__Work item__: Every entry must be copied word for word.

__Source data__:
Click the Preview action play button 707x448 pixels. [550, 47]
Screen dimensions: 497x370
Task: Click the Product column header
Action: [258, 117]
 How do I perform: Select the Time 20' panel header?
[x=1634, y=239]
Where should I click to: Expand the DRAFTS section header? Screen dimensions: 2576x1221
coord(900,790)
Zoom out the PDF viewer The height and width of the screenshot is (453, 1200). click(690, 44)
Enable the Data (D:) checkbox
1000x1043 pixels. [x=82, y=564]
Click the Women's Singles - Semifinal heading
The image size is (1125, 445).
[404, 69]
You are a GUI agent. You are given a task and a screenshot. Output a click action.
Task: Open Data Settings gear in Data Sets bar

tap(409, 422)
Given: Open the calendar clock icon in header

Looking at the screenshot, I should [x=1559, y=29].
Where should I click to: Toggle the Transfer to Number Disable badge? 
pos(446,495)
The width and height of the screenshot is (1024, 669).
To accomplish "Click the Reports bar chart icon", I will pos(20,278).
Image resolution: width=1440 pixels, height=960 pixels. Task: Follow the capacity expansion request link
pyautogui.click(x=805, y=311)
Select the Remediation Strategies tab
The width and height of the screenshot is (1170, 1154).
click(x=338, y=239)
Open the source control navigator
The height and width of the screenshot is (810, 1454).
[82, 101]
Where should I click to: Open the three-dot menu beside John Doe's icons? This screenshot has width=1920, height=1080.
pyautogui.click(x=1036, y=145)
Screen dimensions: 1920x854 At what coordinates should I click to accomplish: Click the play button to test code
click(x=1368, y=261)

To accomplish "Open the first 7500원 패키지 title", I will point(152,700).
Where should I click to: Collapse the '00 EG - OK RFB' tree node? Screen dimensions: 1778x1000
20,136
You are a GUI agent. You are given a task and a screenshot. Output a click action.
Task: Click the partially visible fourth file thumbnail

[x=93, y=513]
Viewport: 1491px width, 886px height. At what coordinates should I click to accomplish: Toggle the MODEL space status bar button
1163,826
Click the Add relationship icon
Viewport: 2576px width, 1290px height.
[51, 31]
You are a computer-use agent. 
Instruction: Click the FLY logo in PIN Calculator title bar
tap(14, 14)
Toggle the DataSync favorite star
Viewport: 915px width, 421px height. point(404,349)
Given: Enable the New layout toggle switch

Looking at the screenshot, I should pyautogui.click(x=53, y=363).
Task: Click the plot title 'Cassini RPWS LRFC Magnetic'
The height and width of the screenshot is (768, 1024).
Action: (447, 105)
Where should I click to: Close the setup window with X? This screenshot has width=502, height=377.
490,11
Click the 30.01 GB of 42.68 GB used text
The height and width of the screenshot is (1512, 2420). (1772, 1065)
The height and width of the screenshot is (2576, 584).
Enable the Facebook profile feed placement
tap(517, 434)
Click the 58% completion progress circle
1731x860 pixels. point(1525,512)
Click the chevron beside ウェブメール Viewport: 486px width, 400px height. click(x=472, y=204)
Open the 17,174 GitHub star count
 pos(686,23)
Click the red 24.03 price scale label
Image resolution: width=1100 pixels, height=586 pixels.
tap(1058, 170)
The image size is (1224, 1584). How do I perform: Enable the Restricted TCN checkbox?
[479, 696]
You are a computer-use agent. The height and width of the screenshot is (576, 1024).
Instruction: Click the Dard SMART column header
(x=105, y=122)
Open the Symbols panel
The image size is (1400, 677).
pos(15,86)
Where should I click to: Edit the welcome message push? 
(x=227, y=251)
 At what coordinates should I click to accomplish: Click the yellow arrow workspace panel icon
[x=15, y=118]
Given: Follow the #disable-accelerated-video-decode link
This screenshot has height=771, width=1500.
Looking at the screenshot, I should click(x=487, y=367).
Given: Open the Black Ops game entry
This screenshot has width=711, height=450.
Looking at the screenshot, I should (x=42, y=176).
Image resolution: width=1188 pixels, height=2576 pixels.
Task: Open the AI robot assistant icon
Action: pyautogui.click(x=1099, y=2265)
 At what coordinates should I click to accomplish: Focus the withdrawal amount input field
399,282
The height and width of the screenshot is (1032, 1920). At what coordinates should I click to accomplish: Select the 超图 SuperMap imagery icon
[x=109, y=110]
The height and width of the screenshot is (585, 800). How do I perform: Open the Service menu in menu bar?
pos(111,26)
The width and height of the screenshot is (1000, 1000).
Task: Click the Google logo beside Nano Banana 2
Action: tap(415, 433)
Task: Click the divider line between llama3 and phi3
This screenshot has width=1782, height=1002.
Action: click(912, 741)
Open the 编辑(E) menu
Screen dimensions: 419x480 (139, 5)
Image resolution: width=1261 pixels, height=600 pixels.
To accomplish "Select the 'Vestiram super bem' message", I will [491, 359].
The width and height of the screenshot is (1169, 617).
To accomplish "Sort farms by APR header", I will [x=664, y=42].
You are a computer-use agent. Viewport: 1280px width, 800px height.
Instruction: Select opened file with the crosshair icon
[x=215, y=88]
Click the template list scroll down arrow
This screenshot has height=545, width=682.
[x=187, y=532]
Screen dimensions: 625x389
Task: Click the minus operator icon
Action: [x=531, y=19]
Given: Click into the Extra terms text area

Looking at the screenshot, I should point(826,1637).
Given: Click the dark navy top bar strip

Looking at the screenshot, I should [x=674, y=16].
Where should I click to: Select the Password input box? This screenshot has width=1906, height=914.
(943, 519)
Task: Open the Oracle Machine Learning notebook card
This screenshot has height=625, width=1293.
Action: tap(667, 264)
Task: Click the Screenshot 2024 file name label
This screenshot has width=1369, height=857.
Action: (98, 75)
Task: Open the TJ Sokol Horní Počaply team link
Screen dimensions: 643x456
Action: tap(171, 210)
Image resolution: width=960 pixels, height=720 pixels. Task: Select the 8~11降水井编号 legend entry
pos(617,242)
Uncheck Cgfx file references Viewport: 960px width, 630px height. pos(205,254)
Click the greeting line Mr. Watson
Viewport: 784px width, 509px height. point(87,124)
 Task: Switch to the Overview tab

__Completed exercise__:
Click the Preview action play button 707x448 pixels. [550, 47]
Screen dimensions: 497x370
Task: Click the Product column header
Action: [258, 117]
 How do I perform: Select the Time 20' panel header?
[x=1634, y=239]
Where should I click to: Expand the DRAFTS section header? Screen dimensions: 2576x1221
coord(900,790)
Zoom out the PDF viewer The height and width of the screenshot is (453, 1200). click(690, 44)
Enable the Data (D:) checkbox
1000x1043 pixels. [x=82, y=564]
Click the Women's Singles - Semifinal heading
The image size is (1125, 445).
[404, 69]
You are a GUI agent. You are given a task and a screenshot. Output a click action.
Task: Open Data Settings gear in Data Sets bar

tap(409, 422)
Given: Open the calendar clock icon in header

Looking at the screenshot, I should [x=1559, y=29].
Where should I click to: Toggle the Transfer to Number Disable badge? 
pos(446,495)
The width and height of the screenshot is (1024, 669).
To accomplish "Click the Reports bar chart icon", I will pos(20,278).
Image resolution: width=1440 pixels, height=960 pixels. Task: Follow the capacity expansion request link
pyautogui.click(x=805, y=311)
Select the Remediation Strategies tab
The width and height of the screenshot is (1170, 1154).
click(x=338, y=239)
Open the source control navigator
The height and width of the screenshot is (810, 1454).
[82, 101]
Where should I click to: Open the three-dot menu beside John Doe's icons? This screenshot has width=1920, height=1080.
pyautogui.click(x=1036, y=145)
Screen dimensions: 1920x854 At what coordinates should I click to accomplish: Click the play button to test code
click(x=1368, y=261)

To accomplish "Open the first 7500원 패키지 title", I will point(152,700).
Where should I click to: Collapse the '00 EG - OK RFB' tree node? Screen dimensions: 1778x1000
20,136
You are a GUI agent. You are given a task and a screenshot. Output a click action.
Task: Click the partially visible fourth file thumbnail

[x=93, y=513]
Viewport: 1491px width, 886px height. At what coordinates should I click to accomplish: Toggle the MODEL space status bar button
1163,826
Click the Add relationship icon
Viewport: 2576px width, 1290px height.
[51, 31]
You are a computer-use agent. 
Instruction: Click the FLY logo in PIN Calculator title bar
tap(14, 14)
Toggle the DataSync favorite star
Viewport: 915px width, 421px height. point(404,349)
Given: Enable the New layout toggle switch

Looking at the screenshot, I should pyautogui.click(x=53, y=363).
Task: Click the plot title 'Cassini RPWS LRFC Magnetic'
The height and width of the screenshot is (768, 1024).
Action: (447, 105)
Where should I click to: Close the setup window with X? This screenshot has width=502, height=377.
490,11
Click the 30.01 GB of 42.68 GB used text
The height and width of the screenshot is (1512, 2420). (1772, 1065)
The height and width of the screenshot is (2576, 584).
Enable the Facebook profile feed placement
tap(517, 434)
Click the 58% completion progress circle
1731x860 pixels. point(1525,512)
Click the chevron beside ウェブメール Viewport: 486px width, 400px height. click(x=472, y=204)
Open the 17,174 GitHub star count
 pos(686,23)
Click the red 24.03 price scale label
Image resolution: width=1100 pixels, height=586 pixels.
tap(1058, 170)
The image size is (1224, 1584). How do I perform: Enable the Restricted TCN checkbox?
[479, 696]
You are a computer-use agent. The height and width of the screenshot is (576, 1024).
Instruction: Click the Dard SMART column header
(x=105, y=122)
Open the Symbols panel
The image size is (1400, 677).
pos(15,86)
Where should I click to: Edit the welcome message push? 
(x=227, y=251)
 At what coordinates should I click to accomplish: Click the yellow arrow workspace panel icon
[x=15, y=118]
Given: Follow the #disable-accelerated-video-decode link
This screenshot has height=771, width=1500.
Looking at the screenshot, I should click(x=487, y=367).
Given: Open the Black Ops game entry
This screenshot has width=711, height=450.
Looking at the screenshot, I should (x=42, y=176).
Image resolution: width=1188 pixels, height=2576 pixels.
Task: Open the AI robot assistant icon
Action: pyautogui.click(x=1099, y=2265)
 At what coordinates should I click to accomplish: Focus the withdrawal amount input field
399,282
The height and width of the screenshot is (1032, 1920). At what coordinates should I click to accomplish: Select the 超图 SuperMap imagery icon
[x=109, y=110]
The height and width of the screenshot is (585, 800). How do I perform: Open the Service menu in menu bar?
pos(111,26)
The width and height of the screenshot is (1000, 1000).
Task: Click the Google logo beside Nano Banana 2
Action: tap(415, 433)
Task: Click the divider line between llama3 and phi3
This screenshot has width=1782, height=1002.
Action: click(912, 741)
Open the 编辑(E) menu
Screen dimensions: 419x480 (139, 5)
Image resolution: width=1261 pixels, height=600 pixels.
To accomplish "Select the 'Vestiram super bem' message", I will [491, 359].
The width and height of the screenshot is (1169, 617).
To accomplish "Sort farms by APR header", I will [x=664, y=42].
You are a computer-use agent. Viewport: 1280px width, 800px height.
Instruction: Select opened file with the crosshair icon
[x=215, y=88]
Click the template list scroll down arrow
This screenshot has height=545, width=682.
[x=187, y=532]
Screen dimensions: 625x389
Task: Click the minus operator icon
Action: [x=531, y=19]
Given: Click into the Extra terms text area

Looking at the screenshot, I should point(826,1637).
Given: Click the dark navy top bar strip

Looking at the screenshot, I should [x=674, y=16].
Where should I click to: Select the Password input box? This screenshot has width=1906, height=914.
(943, 519)
Task: Open the Oracle Machine Learning notebook card
This screenshot has height=625, width=1293.
Action: tap(667, 264)
Task: Click the Screenshot 2024 file name label
This screenshot has width=1369, height=857.
Action: (98, 75)
Task: Open the TJ Sokol Horní Počaply team link
Screen dimensions: 643x456
Action: tap(171, 210)
Image resolution: width=960 pixels, height=720 pixels. Task: Select the 8~11降水井编号 legend entry
pos(617,242)
Uncheck Cgfx file references Viewport: 960px width, 630px height. pos(205,254)
Click the greeting line Mr. Watson
Viewport: 784px width, 509px height. point(87,124)
 Task: Switch to the Overview tab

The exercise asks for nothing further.